As this suggests, the main issue that might unite elements of the Labour right and Tory left (such that it is), together with the Lib Dems, is Brexit.

On the original tweet, Chapman copied in Remain-sympathising MPs Chuka Ummuna (Labour), Vince Cable (Lib Dem), Anna Soubry (Tory), Nicky Morgan (Tory), Rachel Reeves (Labour), Nicholas Soames (Tory), Pat McFadden (Labour) and Stella Creasy (Labour).

Who might we add to this list? In Parliament, other Blairite Labour MPs and Europhile Tories, like Chris Leslie and Ken Clarke, and peers Like Lord Mandelson and Lord Heseltine. Perhaps the Scottish Tory Party leader Ruth Davidson?

Outside of Parliament, Tony Blair ex Labour Prime Minister, ex Labour Foreign Secretary, David Miliband and Nick Clegg, former leader of the Lib Dems. And what about the former Tory Chancellor, George Osborne? Chapman was previously an aide to Osborne when he was Chancellor, who now edits the Evening Standard. He has used this position to attack the Tory government, especially over Brexit.

Chapman has even suggested a name for the new party, ‘The Democrats’. The New Statesman revealed back in June this year, that Osborne had approached the then Lib Dem leader, Tim Farron and some Labour MPs, after the Brexit vote, with this idea, and with the same suggested name. Might Chapman be the front man for Osborne here?

But will this new party ever actually happen? I think the chances are against it. The fate of the break away party from Labour in the 1980s, the Social Democrat Party (SDP), is still fresh in the minds of many MPs, particularly Labour ones. After a brief spike in the opinion polls (polling at around 50%), the party dwindled and merged with the then Liberal Party to form the Lib Dems.

Some point to the victory of Emmanuel Macron in the French presidential election this year, on an unambiguously centre ground ticket. But Macron only got 23% of the vote in the first round of the election, and only won so easily in the second round because his only opponent was the far right Marine Le Penn. His new party did though win the most seats in Parliament.  

It is highly likely, given the First Past The Post electoral system in the UK, which makes it very difficult for new parties to break the old Tory/Labour duopoly, that this new party would suffer the same end as the SDP.

It is debatable whether being anti-Brexit is enough in itself to attract large numbers of voters, as the Lib Dems found at the recent general election, where they only made modest gains, despite being the main pro-EU party (in England anyway). Over 16 million people voted to stay in the EU, but the Lib Dems only got less than two and a half million votes. Many Remain voters backed Labour, but Labour fudged the issue of Brexit somewhat, but that can’t last forever.

One thing the new party might do though, like the SDP did, is split the anti-Tory vote, and make it impossible for Labour to win.

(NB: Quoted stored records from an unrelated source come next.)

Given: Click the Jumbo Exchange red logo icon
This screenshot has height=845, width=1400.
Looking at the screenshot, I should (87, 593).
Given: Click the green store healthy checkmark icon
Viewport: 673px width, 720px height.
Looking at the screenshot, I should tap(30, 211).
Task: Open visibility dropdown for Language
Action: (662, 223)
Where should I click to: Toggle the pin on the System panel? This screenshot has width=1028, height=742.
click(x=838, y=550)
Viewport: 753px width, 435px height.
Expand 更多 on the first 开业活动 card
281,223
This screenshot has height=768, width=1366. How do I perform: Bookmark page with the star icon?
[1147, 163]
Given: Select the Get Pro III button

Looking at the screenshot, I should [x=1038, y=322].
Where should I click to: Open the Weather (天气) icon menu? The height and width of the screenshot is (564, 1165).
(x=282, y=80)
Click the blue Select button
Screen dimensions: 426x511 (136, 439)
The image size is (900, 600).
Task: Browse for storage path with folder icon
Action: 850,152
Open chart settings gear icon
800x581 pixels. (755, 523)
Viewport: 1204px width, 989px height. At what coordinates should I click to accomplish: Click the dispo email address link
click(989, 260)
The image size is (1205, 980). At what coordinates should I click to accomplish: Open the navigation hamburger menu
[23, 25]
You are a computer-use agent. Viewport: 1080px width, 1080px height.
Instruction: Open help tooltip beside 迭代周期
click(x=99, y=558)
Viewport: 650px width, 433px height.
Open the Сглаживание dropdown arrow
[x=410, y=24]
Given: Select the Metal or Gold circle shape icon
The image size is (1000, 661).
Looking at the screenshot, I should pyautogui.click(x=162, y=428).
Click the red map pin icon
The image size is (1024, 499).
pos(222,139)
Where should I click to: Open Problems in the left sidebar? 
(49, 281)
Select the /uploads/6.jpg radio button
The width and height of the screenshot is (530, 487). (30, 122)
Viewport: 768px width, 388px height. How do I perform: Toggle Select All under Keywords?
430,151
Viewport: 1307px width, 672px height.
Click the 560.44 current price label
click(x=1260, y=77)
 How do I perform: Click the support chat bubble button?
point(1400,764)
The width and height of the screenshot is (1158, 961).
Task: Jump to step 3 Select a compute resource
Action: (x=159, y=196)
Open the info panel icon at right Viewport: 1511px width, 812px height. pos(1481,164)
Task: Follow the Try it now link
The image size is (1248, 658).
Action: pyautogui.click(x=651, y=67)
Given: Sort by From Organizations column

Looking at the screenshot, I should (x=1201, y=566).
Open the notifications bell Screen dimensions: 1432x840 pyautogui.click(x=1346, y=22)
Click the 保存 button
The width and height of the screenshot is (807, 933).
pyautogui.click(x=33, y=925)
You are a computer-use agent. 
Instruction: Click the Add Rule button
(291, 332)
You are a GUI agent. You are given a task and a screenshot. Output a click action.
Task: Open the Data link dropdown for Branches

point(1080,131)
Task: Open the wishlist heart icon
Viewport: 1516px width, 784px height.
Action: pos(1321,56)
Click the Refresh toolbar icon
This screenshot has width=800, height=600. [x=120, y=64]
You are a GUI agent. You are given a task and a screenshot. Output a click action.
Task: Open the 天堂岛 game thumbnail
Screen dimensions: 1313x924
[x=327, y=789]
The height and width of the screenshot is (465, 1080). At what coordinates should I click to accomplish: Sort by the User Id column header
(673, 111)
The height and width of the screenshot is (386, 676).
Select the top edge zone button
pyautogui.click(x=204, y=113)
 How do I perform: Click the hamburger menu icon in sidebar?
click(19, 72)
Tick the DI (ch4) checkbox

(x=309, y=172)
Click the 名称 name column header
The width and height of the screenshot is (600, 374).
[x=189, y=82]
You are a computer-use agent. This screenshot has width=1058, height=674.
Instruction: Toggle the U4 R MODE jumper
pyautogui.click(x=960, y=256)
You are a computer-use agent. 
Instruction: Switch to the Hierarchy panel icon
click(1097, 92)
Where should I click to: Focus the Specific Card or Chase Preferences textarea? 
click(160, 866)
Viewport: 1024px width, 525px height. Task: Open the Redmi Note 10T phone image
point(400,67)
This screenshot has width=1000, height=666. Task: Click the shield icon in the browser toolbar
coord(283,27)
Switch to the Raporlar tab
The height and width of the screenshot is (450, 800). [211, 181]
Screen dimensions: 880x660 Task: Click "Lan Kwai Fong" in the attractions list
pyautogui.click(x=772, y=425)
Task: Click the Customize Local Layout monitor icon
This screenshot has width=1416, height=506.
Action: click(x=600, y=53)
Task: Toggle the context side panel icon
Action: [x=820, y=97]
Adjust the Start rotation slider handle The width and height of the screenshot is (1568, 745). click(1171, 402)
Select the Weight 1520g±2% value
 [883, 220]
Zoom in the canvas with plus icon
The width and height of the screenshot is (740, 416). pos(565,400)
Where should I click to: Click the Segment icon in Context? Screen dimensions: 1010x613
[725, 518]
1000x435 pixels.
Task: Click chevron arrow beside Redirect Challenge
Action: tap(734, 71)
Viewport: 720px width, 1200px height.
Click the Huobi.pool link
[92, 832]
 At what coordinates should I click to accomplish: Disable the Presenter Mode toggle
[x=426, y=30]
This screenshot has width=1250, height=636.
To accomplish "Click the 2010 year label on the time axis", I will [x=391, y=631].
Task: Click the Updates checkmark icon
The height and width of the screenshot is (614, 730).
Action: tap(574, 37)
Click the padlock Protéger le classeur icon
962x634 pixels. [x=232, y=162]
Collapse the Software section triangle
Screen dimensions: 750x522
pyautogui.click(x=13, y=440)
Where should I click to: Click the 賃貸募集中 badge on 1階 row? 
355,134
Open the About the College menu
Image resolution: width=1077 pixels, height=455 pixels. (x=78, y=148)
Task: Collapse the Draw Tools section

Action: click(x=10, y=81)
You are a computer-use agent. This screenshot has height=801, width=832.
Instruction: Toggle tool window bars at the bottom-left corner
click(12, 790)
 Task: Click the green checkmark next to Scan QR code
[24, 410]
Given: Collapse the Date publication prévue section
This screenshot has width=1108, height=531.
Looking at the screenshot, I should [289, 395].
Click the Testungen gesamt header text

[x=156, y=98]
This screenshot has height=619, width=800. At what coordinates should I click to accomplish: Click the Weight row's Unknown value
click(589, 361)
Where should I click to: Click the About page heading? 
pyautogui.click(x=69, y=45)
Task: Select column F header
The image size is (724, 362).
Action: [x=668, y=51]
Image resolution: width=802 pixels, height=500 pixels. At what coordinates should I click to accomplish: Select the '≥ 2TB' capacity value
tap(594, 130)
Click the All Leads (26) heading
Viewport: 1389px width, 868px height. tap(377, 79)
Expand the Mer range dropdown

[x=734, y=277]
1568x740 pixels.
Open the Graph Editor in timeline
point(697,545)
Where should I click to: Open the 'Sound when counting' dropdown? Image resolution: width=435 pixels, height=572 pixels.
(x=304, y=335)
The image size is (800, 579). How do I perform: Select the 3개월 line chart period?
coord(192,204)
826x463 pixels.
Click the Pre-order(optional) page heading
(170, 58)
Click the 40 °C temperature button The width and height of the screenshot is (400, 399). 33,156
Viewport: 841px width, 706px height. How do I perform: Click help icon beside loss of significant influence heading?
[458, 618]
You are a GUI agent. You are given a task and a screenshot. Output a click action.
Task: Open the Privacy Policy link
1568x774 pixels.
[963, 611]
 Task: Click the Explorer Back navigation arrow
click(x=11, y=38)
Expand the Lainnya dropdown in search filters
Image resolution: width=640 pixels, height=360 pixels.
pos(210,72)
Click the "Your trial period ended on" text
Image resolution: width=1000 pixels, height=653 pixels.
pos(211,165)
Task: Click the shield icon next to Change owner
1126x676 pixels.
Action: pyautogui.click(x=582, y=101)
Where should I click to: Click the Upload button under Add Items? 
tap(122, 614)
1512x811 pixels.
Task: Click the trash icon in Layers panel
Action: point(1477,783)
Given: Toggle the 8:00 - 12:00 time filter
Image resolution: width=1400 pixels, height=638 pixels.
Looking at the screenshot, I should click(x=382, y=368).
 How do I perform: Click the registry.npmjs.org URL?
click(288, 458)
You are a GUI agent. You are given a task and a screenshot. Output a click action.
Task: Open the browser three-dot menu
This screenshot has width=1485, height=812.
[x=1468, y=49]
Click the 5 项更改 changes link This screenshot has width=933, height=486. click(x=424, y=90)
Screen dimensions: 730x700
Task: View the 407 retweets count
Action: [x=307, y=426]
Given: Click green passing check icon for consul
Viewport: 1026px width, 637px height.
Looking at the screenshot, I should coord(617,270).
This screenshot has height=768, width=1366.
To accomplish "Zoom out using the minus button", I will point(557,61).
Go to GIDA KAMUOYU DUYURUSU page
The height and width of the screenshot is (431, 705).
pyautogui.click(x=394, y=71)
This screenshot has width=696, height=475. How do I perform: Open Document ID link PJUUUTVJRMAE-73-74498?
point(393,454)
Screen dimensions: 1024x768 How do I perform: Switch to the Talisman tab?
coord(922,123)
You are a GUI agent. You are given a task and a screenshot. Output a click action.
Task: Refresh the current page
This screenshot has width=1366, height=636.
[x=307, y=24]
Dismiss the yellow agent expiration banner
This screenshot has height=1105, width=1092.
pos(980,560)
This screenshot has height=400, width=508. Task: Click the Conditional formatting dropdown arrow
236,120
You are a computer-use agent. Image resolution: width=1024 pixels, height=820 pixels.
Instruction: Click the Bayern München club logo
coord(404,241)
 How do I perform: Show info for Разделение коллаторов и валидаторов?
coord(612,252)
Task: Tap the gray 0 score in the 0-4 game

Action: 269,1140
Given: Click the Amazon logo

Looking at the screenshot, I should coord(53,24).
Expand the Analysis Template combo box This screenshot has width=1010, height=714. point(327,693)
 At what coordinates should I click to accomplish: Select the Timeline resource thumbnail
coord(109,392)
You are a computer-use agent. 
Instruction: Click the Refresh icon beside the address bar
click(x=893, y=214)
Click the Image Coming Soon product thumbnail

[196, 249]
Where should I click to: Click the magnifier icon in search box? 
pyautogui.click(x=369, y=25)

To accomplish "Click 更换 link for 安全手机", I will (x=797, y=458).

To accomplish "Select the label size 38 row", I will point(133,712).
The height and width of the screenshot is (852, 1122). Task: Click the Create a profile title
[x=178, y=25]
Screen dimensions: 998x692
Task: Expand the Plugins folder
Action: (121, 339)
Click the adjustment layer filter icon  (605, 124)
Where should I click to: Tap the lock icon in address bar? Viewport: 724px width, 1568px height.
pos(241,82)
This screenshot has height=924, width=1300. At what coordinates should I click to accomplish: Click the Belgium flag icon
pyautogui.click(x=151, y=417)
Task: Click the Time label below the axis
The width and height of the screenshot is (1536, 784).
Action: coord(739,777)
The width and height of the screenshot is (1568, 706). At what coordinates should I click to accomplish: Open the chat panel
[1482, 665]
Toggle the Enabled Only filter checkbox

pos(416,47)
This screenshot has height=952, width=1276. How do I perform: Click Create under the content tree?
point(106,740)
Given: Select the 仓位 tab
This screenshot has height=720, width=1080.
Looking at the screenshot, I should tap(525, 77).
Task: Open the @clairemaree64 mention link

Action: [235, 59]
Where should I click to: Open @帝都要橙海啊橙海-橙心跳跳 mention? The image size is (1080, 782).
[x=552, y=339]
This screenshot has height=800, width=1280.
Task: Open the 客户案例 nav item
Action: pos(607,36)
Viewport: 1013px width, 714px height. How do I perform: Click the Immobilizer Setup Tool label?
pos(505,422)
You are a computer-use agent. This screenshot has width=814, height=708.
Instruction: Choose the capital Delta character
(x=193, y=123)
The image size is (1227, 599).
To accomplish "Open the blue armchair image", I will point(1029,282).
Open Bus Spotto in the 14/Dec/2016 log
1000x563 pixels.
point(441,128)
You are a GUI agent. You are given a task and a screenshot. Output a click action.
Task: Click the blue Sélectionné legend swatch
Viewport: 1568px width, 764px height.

When Blair came up with his New Labour Party idea in the 1990s, it was accepted in the party mainly because, hindered by the SDP, Labour had lost four general elections in a row. The Blairite’s might see this as the only way they will pull the Labour Party to the political right, or ‘centre ground’ as they see it.

1 comment:

  1. It is evident that political divide is between those that support neoliberalism and those that recognise it is well beyond it's sell-by date. Neoliberalism has sought to promote privatisation, de-regulation, asset bubbles, destruction of public services and military interventions to support regime change in favour of big business. The modern Labour Party has an opportunity to challenge neoliberal orthodoxy whilst the central ground supports the status quo. All those that you mentioned are part of that orthodoxy. The most honest thing they could do is join the Tory Party.